Was wird nun in den kirchlichen Verlautbarungen als Grund für die Heimlichkeit bis zur allerletzten Minute angegeben? Eine Heimlichkeit, die selbst die engsten Mitarbeiter der Ortsbischöfe ausschloß – wie die Reaktion des Limburger Weihbischofs Pieschl bewiesen hat – und auch die berufenen Mitarbeiter der Bischöfe im Bereich der Schriftgutverwaltung, die Leiter der Diözesanarchive, in die für sie peinliche Situation brachte, von dritter Seite Über den Vertragsabschluß unterrichtet zu werden (wie z.

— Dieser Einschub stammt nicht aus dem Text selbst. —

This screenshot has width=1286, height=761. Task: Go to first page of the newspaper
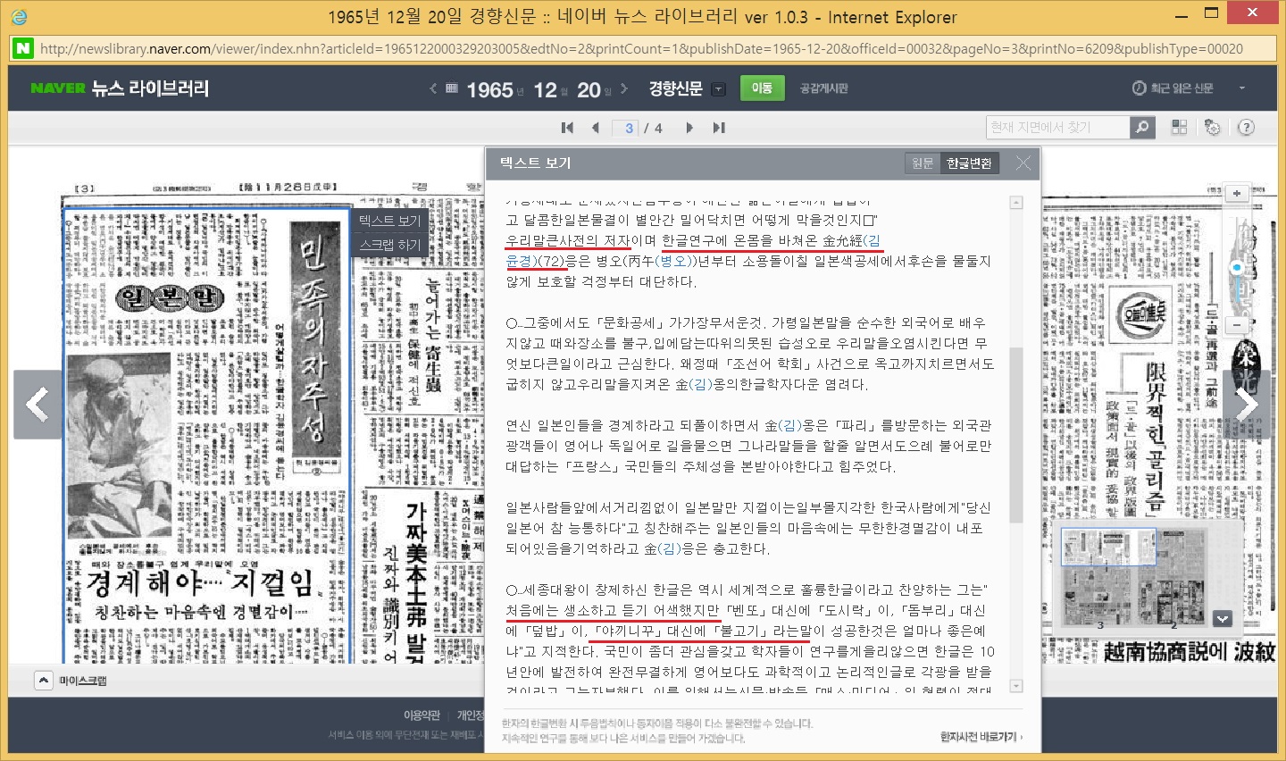[567, 128]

B. die Reaktion der bayerischen Bistumsarchivare zeigte). Die Behauptung, die Furcht, der polnische Staat werde die „rückgeführten“ Kirchenbücher in staatliche Archive Polens ziehen, habe zur Verheimlichung der diesbezüglichen Kontakte zwischen den deutschen und den polnischen Bischöfen gezwungen, kann entgegen den Verlautbarungen für die Zeit nach der politischen „Wende“ in Polen kaum als überzeugender Grund vorgebracht werden. Was hätte die eventuellen Absichten des polnischen Staates besser erkunden lassen als eine offene Diskussion unter Einbeziehung auch der deutschen Öffentlichkeit? So bleibt nur der Schluß, daß weniger die Furcht vor den Vertretern des kommunistischen bzw. postkommunistischen polnischen Staates die deutschen Bischöfe zu heimlichem Tun veranlaßt habe als die Furcht vor der Reaktion aus den Reihen des eigenen Volkes, das man folglich auch erst informierte, als der Vertrag unterschriftsreif vorlag.

Den Kern der Argumentation der Bischöfe stellt der Verweis auf das Kirchenrecht, den Codex luris Canonici (CIC), dar, wonach die Pfarreien Ostdeutschlands trotz Vertreibung des Klerus und der Pfarrangehörigen nie aufgehört hätten zu bestehen und deshalb berechtigten Anspruch auf die Kirchenbücher als Pfarreigentum erheben könnten. Dies sei der grundlegende Unterschied zum Gemeindeverständnis des protestantischen Kirchenrechts. Es wird auf Canon 515 des CIC von 1983 verwiesen. Canon 515 § 1 geht aber – gar nicht so sehr anders als das protestantische Kirchenrecht – bei der Definition dessen, was eine Pfarrei sei, in erster Linie von den Gläubigen aus und nicht vom Boden, auf den eine Pfarrei angeblich ewig und unveränderlich radiziert ist: „Paroecia est certa communitas christifidelium [eine bestimmte Gemeinschaft von Gläubigen] in Ecclesia particulari stabilita constituta.“ Daß Pfarreien, wenn sie errichtet werden, sich einer Rechtspersönlichkeit erfreuen (Canon 515 § 3) und somit grundsätzlich auf Dauer angelegt sind, ist eine Binsenweisheit, und darin unterscheidet sich das kanonische Recht in keiner Weise vom weltlichen Stiftungsrecht. Es ist aber keineswegs so, daß einmal errichtete Pfarreien ewig wären und nicht aufgehoben oder durch höhere Gewalt untergehen könnten. „Paroecias ... supprimere ... unius est Episcopi dioecesani, qui paroecias ne erigat aut supprimat ... nisi audito consilio presbyterali“ (Canon 515 § 2).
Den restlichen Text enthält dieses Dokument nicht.